Ah, is it because of the message I sent before I left?

I was just pretending to be a little upset to see Joonu…

It seemed that Joonu genuinely thought I was mad.

…Uh-oh. I kind of understand why he might feel that way.

Feeling a bit guilty but seeing that Joonu felt that way, I thought I should act angry for now, so I stiffened my face.

Hee-hee.

However, it was too hard to maintain my expression when I saw how cutely Joonu was panicking, thinking I was actually mad.

Hmm-hmm.

I gathered myself again, put on a stern look, and quietly approached Joonu.

“You didn’t see how I got mad, did you? When I’m mad, it’s really…!”

“Really what?”

Joonu, you fool.

I’m not angry at you, though.

…Probably.

#62

I took Joonu out and we faced each other across a vacant seat at the PC Bang.

Originally, I had planned just to sit beside him, watching YouTube, and occasionally glancing at him, but somehow it turned into this.

Joonu’s fidgeting while sneaking glances at me was utterly adorable.

But I felt I was doing something terrible to Joonu.

…I love seeing Joonu smile.

What to do.

Seeing Joonu bow his head in apology made me upset.

This wasn’t why I came here; I should have just stayed back in his room.

Feeling distressed, I pouted.

Hoping Joonu would realize.

“…You said being with me was the best.
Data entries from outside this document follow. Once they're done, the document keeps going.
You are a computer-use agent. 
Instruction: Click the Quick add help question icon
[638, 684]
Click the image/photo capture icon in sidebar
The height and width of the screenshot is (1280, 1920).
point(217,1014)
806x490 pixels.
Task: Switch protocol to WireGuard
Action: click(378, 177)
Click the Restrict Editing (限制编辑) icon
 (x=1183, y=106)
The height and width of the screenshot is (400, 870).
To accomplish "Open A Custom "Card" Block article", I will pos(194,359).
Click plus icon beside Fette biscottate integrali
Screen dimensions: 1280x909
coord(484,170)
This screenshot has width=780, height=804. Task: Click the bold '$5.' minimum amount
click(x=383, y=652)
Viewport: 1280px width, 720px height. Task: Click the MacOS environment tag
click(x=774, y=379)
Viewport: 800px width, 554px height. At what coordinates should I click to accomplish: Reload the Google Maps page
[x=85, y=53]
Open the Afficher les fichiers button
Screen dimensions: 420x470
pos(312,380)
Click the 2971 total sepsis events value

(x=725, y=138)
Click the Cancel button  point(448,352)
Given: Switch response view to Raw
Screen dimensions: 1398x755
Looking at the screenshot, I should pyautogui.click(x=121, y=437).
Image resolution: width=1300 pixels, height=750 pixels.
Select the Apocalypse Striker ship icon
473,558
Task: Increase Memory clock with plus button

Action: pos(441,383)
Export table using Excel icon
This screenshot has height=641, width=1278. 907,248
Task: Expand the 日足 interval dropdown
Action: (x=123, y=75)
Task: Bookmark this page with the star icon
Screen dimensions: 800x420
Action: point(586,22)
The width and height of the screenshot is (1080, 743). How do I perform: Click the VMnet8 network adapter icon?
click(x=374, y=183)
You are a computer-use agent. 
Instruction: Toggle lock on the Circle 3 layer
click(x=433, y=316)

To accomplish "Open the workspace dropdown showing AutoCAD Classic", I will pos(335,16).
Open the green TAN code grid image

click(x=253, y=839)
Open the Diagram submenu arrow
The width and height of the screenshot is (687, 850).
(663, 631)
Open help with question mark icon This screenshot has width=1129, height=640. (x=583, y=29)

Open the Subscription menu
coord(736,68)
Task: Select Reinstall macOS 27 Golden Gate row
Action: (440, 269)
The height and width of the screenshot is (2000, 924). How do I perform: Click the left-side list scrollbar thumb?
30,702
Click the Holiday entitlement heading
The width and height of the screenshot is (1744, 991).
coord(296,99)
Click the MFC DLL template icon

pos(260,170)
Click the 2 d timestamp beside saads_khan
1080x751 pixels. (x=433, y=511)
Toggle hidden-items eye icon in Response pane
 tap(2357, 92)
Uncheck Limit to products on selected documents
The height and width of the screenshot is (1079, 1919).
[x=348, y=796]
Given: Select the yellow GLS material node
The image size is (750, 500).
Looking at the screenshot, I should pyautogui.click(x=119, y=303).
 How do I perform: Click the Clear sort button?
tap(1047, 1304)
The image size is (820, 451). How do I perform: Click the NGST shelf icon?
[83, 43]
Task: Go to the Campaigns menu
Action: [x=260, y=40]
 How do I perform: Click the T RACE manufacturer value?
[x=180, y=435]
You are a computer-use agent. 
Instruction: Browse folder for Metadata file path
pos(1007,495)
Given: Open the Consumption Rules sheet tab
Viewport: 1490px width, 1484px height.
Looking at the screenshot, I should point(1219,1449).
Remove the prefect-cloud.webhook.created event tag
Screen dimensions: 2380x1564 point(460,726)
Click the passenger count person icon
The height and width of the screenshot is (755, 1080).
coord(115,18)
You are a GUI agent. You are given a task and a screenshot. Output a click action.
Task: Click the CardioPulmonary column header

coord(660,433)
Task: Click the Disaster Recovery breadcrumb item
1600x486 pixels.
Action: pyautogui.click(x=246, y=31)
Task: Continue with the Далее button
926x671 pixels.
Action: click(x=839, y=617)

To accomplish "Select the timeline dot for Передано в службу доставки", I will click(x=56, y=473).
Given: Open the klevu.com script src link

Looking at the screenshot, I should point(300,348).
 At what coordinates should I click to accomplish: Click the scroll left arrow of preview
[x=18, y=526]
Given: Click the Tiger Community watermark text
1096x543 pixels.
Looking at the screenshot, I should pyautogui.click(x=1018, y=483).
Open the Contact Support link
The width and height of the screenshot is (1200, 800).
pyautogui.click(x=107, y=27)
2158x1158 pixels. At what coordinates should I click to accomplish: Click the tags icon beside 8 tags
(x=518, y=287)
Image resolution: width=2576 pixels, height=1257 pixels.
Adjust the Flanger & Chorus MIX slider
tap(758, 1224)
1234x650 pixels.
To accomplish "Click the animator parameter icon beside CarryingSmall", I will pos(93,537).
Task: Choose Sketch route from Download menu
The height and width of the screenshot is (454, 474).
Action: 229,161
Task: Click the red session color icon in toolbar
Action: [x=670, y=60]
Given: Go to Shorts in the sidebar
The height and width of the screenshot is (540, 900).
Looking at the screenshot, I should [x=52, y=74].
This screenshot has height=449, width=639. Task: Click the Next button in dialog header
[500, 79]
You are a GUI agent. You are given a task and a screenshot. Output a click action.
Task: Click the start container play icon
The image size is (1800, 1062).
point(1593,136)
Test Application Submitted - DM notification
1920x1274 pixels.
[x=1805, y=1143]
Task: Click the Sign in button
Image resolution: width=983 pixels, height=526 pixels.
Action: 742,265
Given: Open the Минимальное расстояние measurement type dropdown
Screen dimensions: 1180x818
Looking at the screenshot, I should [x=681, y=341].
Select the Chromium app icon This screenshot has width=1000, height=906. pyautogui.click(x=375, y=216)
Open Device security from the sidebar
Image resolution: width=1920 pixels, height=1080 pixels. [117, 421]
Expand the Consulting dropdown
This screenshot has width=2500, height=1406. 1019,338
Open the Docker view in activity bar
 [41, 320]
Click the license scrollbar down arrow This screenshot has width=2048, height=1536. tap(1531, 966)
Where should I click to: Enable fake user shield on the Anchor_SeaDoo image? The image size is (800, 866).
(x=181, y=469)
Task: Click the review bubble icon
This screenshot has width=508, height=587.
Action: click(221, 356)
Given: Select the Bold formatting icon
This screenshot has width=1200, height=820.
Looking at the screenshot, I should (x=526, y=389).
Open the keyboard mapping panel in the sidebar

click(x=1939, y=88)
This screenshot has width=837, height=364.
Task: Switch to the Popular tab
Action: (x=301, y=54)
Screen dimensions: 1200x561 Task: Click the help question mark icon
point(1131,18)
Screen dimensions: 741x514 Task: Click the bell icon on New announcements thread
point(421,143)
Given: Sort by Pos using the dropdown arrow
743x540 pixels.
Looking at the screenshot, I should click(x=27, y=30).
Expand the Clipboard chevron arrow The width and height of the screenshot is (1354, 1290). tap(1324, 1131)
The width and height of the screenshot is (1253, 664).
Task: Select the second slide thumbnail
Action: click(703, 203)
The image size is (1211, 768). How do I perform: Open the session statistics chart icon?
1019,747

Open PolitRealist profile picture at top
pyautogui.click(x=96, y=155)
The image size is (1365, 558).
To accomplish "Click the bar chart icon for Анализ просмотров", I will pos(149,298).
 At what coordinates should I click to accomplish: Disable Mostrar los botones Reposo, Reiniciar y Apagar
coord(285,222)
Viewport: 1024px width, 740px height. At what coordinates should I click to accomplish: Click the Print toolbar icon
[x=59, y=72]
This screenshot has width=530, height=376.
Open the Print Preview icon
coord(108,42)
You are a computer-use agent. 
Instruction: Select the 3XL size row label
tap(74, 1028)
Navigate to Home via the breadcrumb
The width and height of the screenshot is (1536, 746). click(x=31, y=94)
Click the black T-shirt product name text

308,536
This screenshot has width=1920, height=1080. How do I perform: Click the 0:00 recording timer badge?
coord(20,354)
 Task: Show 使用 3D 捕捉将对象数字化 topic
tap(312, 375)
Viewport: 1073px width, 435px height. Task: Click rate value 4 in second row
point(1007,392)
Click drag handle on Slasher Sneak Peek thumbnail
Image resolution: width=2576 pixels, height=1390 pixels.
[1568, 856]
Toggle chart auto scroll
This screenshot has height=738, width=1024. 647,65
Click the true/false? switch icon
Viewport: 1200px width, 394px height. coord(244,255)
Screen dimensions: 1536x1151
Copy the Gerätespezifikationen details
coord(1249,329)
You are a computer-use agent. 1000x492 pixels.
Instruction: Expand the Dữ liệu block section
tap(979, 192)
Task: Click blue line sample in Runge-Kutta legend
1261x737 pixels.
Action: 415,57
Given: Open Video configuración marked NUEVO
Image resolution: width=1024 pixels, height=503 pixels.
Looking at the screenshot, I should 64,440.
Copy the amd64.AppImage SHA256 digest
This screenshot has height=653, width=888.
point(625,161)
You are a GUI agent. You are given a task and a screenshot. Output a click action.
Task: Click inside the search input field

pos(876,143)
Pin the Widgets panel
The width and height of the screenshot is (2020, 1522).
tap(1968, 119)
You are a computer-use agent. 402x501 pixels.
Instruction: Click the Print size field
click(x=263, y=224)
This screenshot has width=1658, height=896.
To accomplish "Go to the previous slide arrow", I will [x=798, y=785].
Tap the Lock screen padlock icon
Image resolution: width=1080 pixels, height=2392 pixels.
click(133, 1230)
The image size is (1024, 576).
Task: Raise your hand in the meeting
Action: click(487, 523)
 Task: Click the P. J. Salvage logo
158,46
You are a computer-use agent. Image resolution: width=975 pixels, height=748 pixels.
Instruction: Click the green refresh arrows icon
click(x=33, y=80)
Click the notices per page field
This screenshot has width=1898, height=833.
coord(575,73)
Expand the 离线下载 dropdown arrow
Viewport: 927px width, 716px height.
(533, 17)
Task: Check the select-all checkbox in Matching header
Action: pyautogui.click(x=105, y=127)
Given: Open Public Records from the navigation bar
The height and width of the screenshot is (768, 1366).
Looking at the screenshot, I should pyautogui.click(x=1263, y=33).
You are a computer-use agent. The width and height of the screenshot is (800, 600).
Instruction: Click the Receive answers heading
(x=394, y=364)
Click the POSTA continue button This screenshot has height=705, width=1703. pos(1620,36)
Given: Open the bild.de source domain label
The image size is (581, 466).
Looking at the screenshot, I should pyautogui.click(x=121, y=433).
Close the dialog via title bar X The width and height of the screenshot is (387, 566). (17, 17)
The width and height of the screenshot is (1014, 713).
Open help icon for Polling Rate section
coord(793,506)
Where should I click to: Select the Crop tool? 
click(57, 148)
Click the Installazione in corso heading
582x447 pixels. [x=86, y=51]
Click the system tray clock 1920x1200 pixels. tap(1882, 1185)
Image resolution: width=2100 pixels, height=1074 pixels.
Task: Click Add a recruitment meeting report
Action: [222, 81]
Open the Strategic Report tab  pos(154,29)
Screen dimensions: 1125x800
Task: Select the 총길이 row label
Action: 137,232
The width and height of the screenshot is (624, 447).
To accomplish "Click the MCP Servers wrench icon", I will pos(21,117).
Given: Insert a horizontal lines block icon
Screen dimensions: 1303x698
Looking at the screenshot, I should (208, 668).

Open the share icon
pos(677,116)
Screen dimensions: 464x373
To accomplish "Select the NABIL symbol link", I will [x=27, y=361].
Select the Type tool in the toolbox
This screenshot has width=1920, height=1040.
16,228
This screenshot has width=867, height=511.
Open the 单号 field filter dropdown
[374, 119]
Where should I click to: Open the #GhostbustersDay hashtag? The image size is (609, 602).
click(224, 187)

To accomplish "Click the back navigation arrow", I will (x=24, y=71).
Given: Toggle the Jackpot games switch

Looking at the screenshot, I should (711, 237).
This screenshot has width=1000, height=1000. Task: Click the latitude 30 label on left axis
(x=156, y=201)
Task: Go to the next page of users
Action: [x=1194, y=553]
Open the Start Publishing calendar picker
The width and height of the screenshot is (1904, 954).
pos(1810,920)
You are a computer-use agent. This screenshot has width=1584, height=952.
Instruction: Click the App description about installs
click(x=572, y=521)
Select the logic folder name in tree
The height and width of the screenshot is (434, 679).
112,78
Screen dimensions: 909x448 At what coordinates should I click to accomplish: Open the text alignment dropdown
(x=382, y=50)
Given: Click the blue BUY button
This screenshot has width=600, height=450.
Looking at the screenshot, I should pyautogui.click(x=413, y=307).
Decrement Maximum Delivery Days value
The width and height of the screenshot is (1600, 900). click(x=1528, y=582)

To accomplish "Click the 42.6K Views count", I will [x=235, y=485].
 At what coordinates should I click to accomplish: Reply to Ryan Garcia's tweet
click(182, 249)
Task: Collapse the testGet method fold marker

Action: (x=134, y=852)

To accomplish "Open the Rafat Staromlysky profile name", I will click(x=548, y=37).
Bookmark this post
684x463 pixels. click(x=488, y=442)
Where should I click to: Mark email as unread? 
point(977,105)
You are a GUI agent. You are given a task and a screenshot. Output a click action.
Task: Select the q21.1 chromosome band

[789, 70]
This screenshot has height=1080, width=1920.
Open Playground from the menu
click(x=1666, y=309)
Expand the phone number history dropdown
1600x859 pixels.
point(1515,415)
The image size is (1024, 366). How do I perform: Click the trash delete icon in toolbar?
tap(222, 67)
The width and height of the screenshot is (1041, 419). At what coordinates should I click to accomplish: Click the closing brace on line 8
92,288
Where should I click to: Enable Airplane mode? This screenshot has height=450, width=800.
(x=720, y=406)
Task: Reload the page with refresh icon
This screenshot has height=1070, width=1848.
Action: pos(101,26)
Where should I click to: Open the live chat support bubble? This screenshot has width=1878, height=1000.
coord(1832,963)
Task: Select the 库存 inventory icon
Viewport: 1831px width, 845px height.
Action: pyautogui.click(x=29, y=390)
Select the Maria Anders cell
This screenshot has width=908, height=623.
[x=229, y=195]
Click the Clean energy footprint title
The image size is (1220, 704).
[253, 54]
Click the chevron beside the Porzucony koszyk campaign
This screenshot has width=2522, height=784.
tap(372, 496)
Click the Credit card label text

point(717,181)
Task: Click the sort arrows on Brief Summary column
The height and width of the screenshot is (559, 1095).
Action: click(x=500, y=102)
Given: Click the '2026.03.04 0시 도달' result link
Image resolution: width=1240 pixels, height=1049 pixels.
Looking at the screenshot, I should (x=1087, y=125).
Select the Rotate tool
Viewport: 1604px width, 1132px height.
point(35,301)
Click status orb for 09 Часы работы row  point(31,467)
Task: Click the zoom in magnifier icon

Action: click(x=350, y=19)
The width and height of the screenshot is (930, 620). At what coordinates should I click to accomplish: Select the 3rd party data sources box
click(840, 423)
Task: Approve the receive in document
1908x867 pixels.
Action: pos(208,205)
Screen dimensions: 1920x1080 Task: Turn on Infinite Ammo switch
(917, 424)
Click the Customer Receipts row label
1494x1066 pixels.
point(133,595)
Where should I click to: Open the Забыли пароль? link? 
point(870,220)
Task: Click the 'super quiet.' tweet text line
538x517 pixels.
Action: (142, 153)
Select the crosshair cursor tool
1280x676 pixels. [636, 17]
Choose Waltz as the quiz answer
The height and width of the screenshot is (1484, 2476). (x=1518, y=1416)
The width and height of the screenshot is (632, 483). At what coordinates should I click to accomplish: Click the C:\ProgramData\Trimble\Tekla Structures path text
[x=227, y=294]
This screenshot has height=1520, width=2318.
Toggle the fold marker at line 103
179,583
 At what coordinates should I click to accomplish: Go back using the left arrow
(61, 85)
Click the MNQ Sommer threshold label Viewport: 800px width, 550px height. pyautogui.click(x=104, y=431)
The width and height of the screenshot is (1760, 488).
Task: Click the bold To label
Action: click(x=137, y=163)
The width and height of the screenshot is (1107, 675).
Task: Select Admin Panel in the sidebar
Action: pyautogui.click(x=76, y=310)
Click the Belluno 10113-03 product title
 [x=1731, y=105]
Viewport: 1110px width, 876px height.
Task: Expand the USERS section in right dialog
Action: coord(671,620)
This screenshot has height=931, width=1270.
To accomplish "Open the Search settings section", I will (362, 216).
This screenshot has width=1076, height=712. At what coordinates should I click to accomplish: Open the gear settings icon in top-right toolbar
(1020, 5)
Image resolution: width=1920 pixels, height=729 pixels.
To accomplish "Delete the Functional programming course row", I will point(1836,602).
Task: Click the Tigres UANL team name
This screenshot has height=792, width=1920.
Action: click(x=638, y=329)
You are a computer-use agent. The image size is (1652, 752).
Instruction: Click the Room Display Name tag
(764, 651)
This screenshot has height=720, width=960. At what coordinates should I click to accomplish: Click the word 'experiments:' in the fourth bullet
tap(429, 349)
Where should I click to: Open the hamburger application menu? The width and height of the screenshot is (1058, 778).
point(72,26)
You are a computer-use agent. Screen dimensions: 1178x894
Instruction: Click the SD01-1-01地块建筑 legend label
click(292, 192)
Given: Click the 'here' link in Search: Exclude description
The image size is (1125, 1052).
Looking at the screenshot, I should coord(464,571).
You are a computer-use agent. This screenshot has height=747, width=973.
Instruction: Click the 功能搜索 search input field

Liar.”

“I hate you.”

Just those words seemed to let him know I wasn’t really mad, and I could see Joonu’s face brightening visibly.

I felt relieved with that realization.

Though it was going oddly,

I had heard that couples often fight over contact-related issues.

Since we were bound to be a couple one day or even something more, I thought we could consider this a practice run or something.

…Of course, I would later have to admit and apologize to Joonu for all this.

Sorry, Joonu.

#63

After that, every time I was with Joonu, it became harder to suppress my overflowing feelings for him.

Joonu seemed to treat me less like a close friend and more as a romantic interest now, but since we still couldn’t call ourselves a couple,

I felt a thirst for more.

I could hardly distinguish where the line was between childhood friends.

From the moment I returned to the past,

I had intended to confess when the moment felt right, but at some point, my feelings became so strong I wanted to become his girlfriend as soon as possible so I could have him.

As I stifled my desires for Joonu every day, one day,

while lying in bed together and having him gently stroke my head,

I felt my heart race at the thought of going on a trip together for a night after the midterms—as Joonu sweetly whispered those words.

I was more excited about the midterms than ever before.

With that, I eagerly anticipated the huge change in our relationship.

My heart raced like it was going to burst.